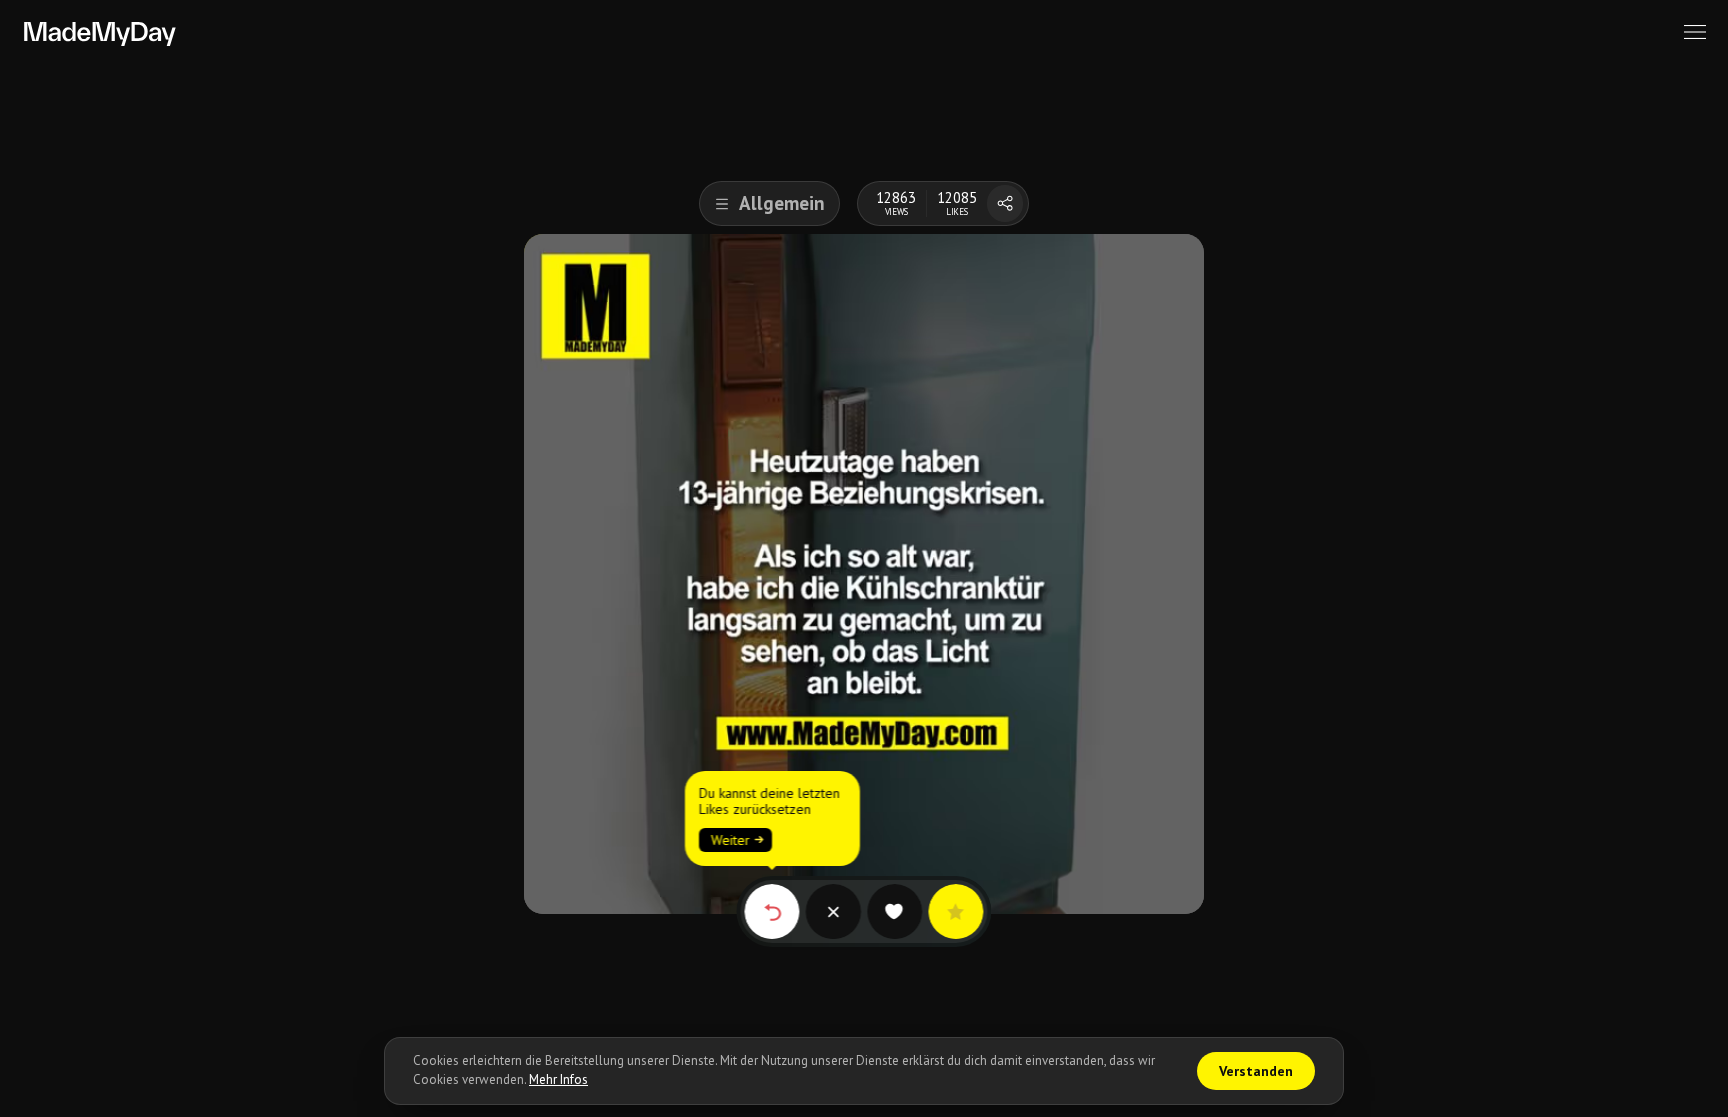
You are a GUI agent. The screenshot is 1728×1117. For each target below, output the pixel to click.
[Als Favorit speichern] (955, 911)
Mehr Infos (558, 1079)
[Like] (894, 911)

--

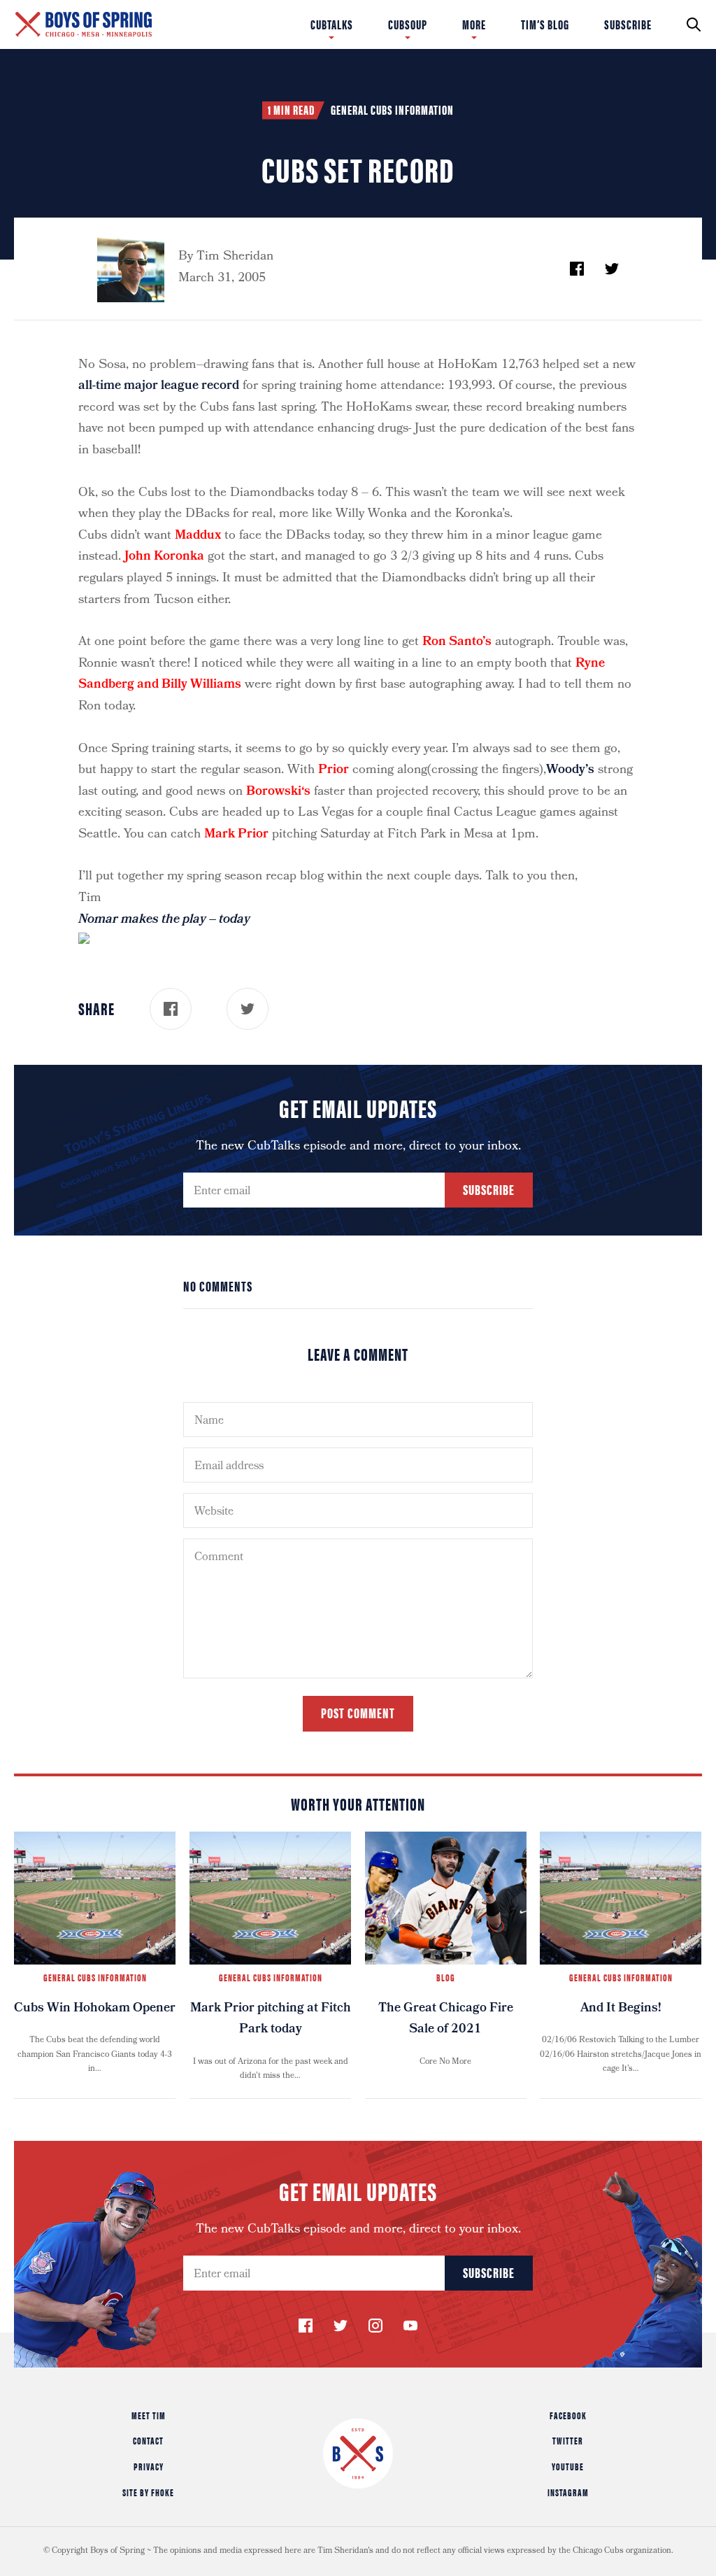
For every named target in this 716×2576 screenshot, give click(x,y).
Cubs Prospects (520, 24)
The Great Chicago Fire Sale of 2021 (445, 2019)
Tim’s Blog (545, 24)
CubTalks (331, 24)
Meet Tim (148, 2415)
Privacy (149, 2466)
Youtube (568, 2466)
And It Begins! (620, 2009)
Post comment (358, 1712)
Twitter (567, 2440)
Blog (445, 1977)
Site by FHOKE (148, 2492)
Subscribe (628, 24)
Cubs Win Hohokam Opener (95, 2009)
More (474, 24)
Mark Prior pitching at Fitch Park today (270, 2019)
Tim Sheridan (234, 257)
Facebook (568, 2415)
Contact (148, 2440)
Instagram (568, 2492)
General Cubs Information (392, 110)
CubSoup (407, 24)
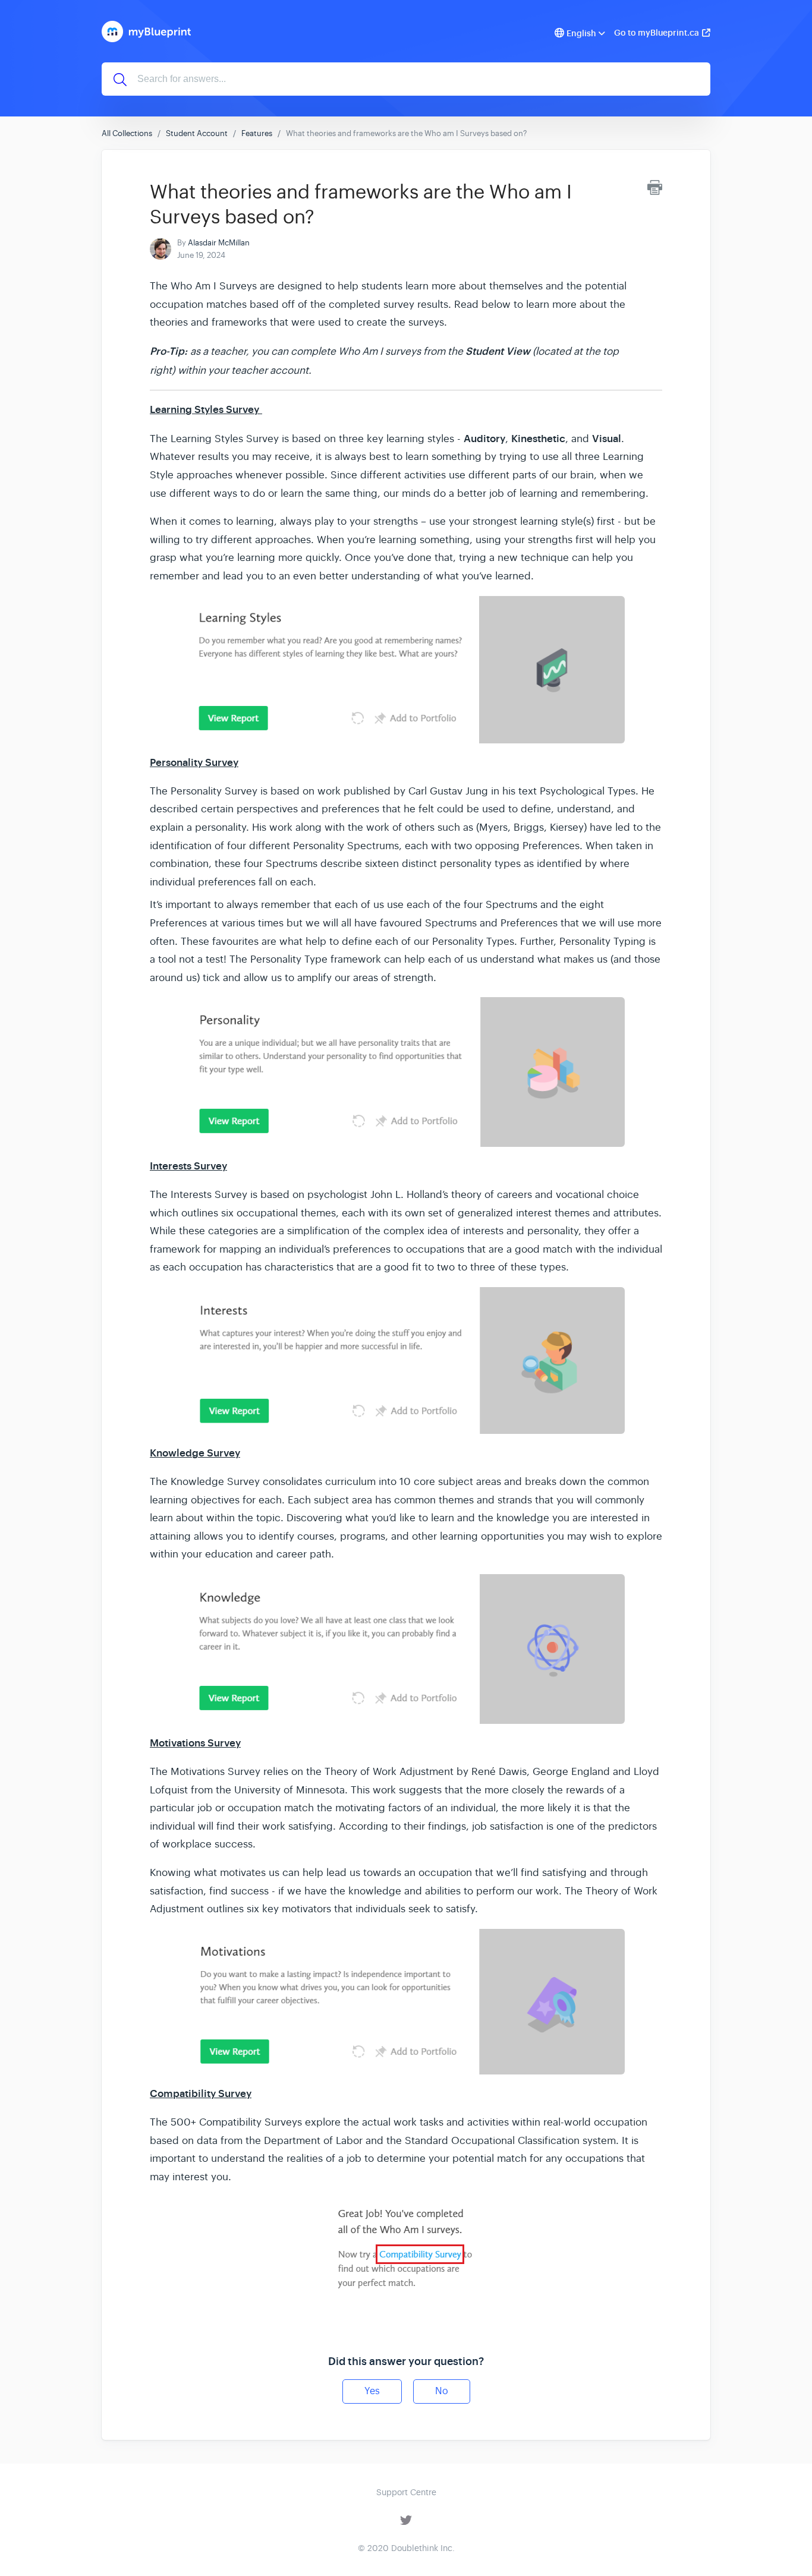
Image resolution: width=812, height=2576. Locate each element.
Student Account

▶ **Instructions for the task**
Could you repeat exactly the lines above from the line with "Post comment (358, 1712)" up to and including the line with "General Cubs Information (392, 110)", and only those?

▶ **Task solution**
Post comment (358, 1712)
Twitter (567, 2440)
Blog (445, 1977)
Site by FHOKE (148, 2492)
Subscribe (628, 24)
Cubs Win Hohokam Opener (95, 2009)
More (474, 24)
Mark Prior pitching at Fitch Park today (270, 2019)
Tim Sheridan (234, 257)
Facebook (568, 2415)
Contact (148, 2440)
Instagram (568, 2492)
General Cubs Information (392, 110)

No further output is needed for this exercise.